• Task prompt
Find all lines below containing the string "arrow" and return them.

------------------------------------------------------------

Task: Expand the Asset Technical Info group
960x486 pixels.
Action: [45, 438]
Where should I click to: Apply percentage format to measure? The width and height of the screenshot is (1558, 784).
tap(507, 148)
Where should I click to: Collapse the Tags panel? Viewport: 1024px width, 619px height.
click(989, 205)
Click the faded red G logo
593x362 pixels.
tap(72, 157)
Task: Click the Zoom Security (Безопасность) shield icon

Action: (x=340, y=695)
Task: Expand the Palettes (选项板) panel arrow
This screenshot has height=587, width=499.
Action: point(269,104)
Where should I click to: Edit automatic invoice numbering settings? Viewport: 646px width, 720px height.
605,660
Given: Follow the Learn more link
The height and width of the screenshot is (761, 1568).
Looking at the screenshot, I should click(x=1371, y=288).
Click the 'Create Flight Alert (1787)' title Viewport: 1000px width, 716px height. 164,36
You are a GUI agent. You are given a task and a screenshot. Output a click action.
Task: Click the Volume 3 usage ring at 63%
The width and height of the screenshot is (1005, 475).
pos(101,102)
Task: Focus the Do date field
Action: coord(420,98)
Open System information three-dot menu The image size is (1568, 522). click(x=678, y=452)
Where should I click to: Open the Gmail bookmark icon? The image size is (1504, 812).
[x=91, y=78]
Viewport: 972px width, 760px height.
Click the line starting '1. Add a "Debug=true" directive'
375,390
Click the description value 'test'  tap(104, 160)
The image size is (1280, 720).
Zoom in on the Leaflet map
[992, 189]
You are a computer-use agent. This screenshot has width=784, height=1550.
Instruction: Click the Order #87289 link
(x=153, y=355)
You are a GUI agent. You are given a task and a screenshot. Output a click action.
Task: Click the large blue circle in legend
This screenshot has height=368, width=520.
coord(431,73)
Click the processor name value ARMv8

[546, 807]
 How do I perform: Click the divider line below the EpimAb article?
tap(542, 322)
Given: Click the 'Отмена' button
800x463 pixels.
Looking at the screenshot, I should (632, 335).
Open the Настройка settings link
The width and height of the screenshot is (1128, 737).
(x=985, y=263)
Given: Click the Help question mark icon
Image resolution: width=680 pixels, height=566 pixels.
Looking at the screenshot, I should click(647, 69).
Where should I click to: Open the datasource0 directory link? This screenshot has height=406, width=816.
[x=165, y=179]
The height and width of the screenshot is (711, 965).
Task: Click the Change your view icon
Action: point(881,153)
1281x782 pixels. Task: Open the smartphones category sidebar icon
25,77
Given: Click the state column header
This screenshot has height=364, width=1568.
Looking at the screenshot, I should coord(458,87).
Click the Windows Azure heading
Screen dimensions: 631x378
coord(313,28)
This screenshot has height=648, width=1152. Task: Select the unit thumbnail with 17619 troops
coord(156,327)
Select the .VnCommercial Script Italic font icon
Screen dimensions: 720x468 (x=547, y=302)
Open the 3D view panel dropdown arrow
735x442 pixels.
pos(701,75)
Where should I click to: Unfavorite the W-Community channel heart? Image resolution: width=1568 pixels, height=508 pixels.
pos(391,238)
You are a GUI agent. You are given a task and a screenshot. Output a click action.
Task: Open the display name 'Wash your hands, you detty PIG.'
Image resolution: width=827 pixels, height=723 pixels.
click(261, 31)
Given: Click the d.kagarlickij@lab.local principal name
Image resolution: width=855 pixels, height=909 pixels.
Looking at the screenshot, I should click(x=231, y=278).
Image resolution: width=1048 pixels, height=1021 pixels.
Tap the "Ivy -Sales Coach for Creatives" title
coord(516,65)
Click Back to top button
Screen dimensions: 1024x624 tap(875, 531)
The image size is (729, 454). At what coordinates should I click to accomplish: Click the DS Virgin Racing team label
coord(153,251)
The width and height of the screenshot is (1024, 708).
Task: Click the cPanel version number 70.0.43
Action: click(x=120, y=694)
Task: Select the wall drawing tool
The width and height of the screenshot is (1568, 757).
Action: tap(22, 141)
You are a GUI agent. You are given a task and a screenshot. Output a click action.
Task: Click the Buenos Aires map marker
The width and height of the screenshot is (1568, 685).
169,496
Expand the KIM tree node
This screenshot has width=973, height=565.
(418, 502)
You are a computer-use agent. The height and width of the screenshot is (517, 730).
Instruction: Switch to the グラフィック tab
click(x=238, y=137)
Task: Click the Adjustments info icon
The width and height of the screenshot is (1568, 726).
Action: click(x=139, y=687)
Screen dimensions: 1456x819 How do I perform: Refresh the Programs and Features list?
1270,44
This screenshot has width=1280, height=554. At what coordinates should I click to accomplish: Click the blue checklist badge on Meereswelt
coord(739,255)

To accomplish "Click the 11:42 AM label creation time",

------------------------------------------------------------

• Output below
Task: Expand the Palettes (选项板) panel arrow
Open the 3D view panel dropdown arrow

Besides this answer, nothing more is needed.